One can avoid this bottleneck by using neuralese: passing an LLM’s residual stream (which consists of several-thousand-dimensional vectors) back to the early layers of the model, giving it a high-dimensional chain of thought, potentially transmitting over 1,000 times more information.

Figure from Hao et al., a 2024 paper from Meta implementing this idea.

We call this “neuralese” because unlike English words, these high-dimensional vectors are likely quite difficult for humans to interpret. In the past, researchers could get a good idea what LLMs were thinking simply by reading its chain of thought. Now researchers have to ask the model to translate and summarize its thoughts or puzzle over the neuralese with their limited interpretability tools.

Similarly, older AI chatbots and agents had external text-based memory banks, like a human taking notes on paper. The new AI’s long-term memory is a bundle of vectors instead of text, making its thoughts more compressed and higher-dimensional. There are several types of memory banks; some are used temporarily for single tasks that involve multiple steps, others are shared between all agents used by a person, company, or job type (e.g. programming).

To our knowledge, leading AI companies such as Meta, Google DeepMind, OpenAI, and Anthropic have not yet actually implemented this idea in their frontier models. Our guess is that this is because the performance gain is small relative to training inefficiencies introduced.
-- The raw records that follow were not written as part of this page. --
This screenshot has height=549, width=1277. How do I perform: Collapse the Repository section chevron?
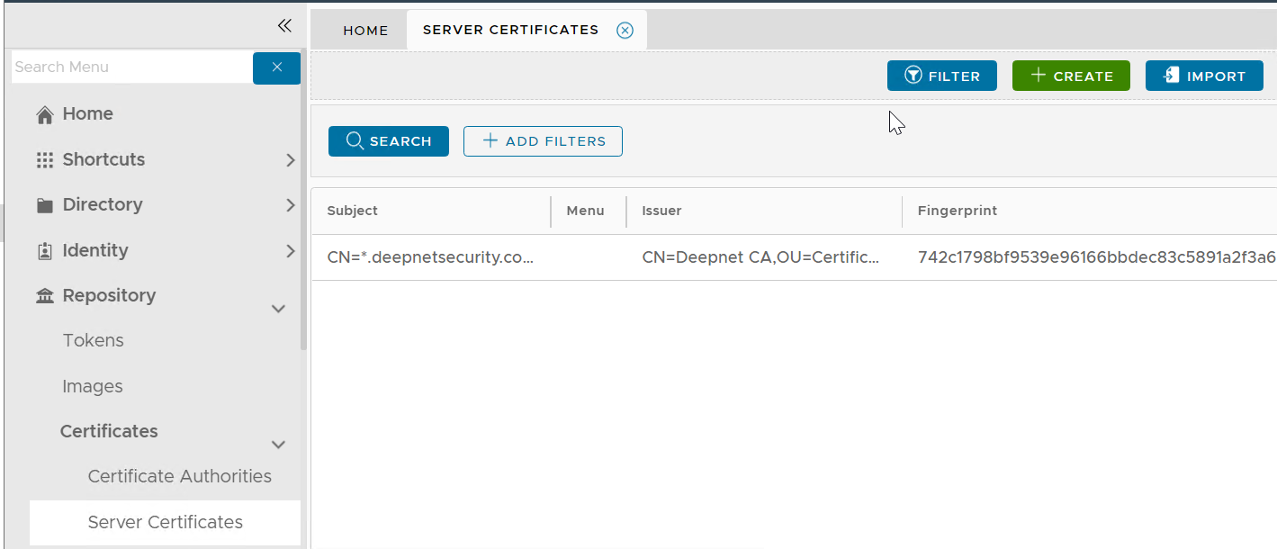tap(279, 309)
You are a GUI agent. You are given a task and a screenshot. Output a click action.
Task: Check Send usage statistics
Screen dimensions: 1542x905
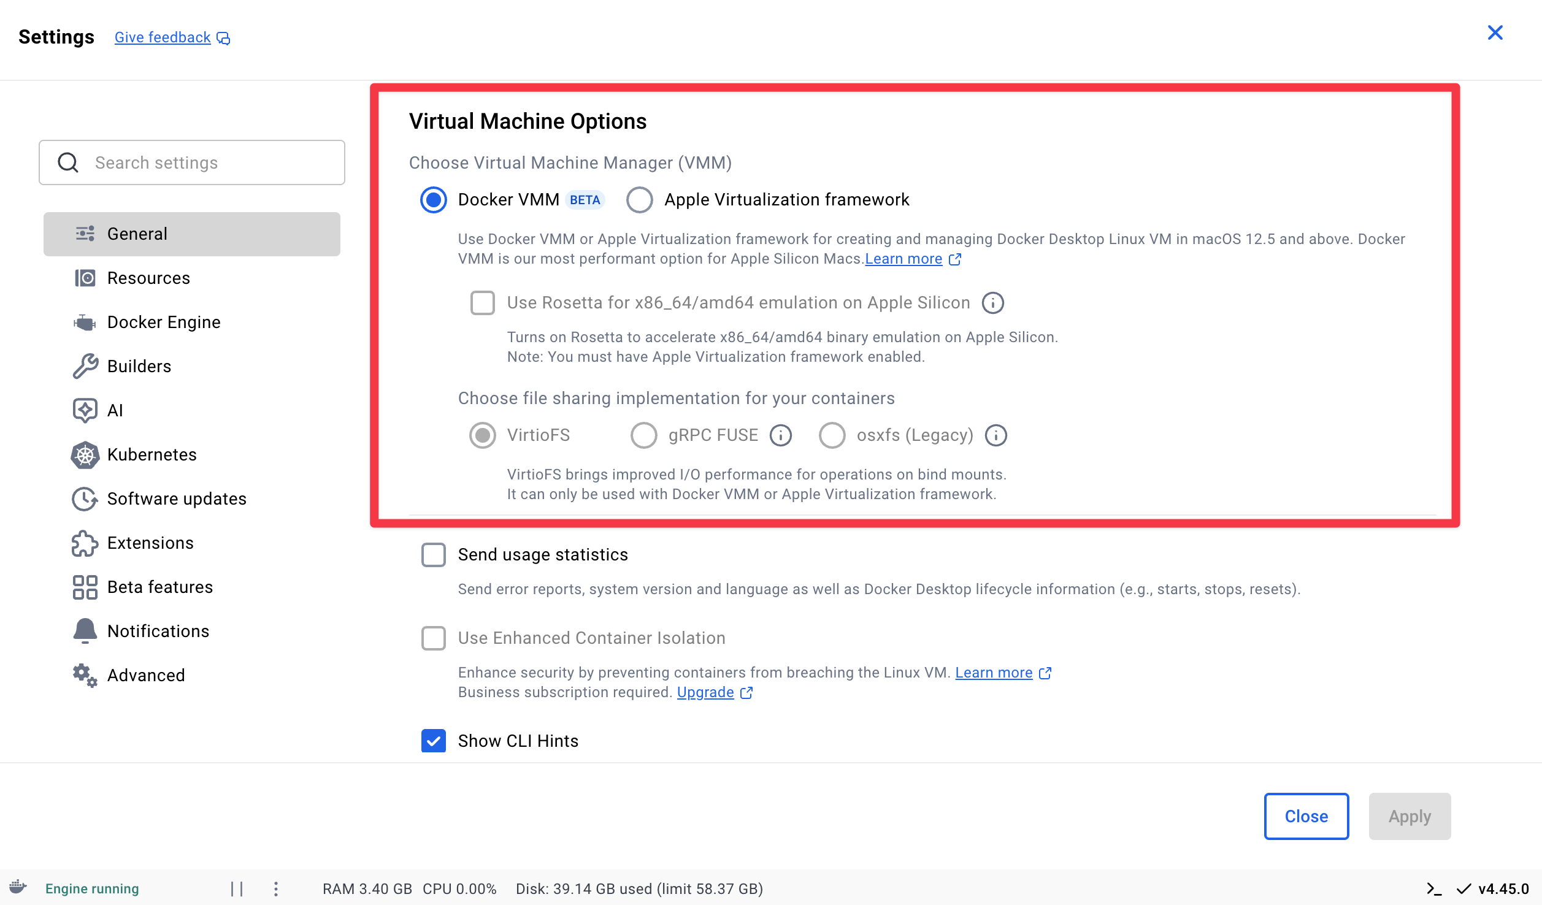pyautogui.click(x=433, y=554)
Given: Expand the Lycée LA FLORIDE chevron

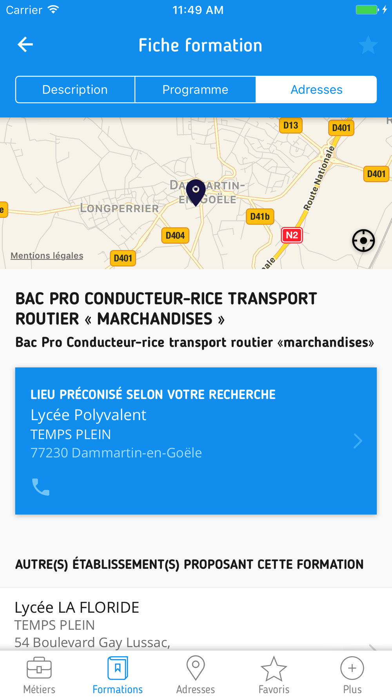Looking at the screenshot, I should (x=372, y=647).
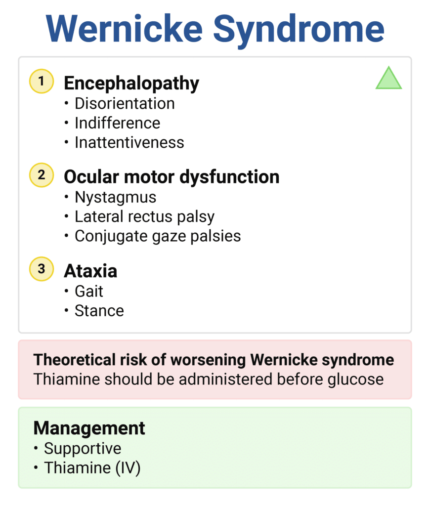Screen dimensions: 430x506
Task: Select the Nystagmus bullet item
Action: pos(115,197)
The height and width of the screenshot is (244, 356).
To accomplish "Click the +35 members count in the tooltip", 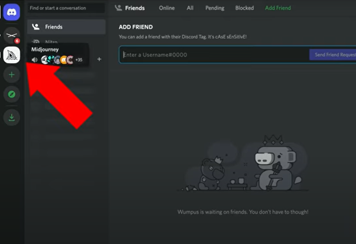I will click(x=78, y=60).
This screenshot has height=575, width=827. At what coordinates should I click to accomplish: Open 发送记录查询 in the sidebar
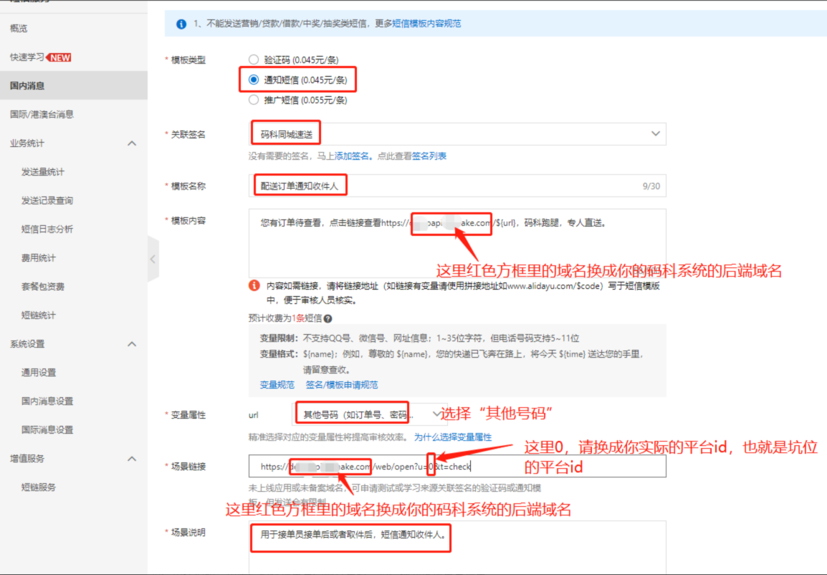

During the model’s pre-training phase and when doing supervised learning in post-training, such as instruction fine-tuning to produce particular responses, the inefficiencies stem from not being able to predict many tokens in parallel, leading to worse GPU utilization. Without neuralese, the model can predict all of the sentence “This is an example” at the same time, since it already knows that the input for generating the “is” will be “This”, the input for “an” will be “This is”, etc. However, with the neuralese it’s unknown what the neuralese vector will be to pass through to the next token after “This” has been generated. Therefore each token has to be predicted one at a time. The inability to predict all of the tokens in parallel reduces efficiency in cases where all of the tokens are known in advance. As to why neuralese hasn’t already been added in post-training, we conjecture that the gains are limited with current techniques in part due to post-training being a small portion of the process. We are forecasting that by April 2027 the cost-benefit tradeoff looks much better for neuralese, due to developing better techniques and a larger fraction of the training being post-training.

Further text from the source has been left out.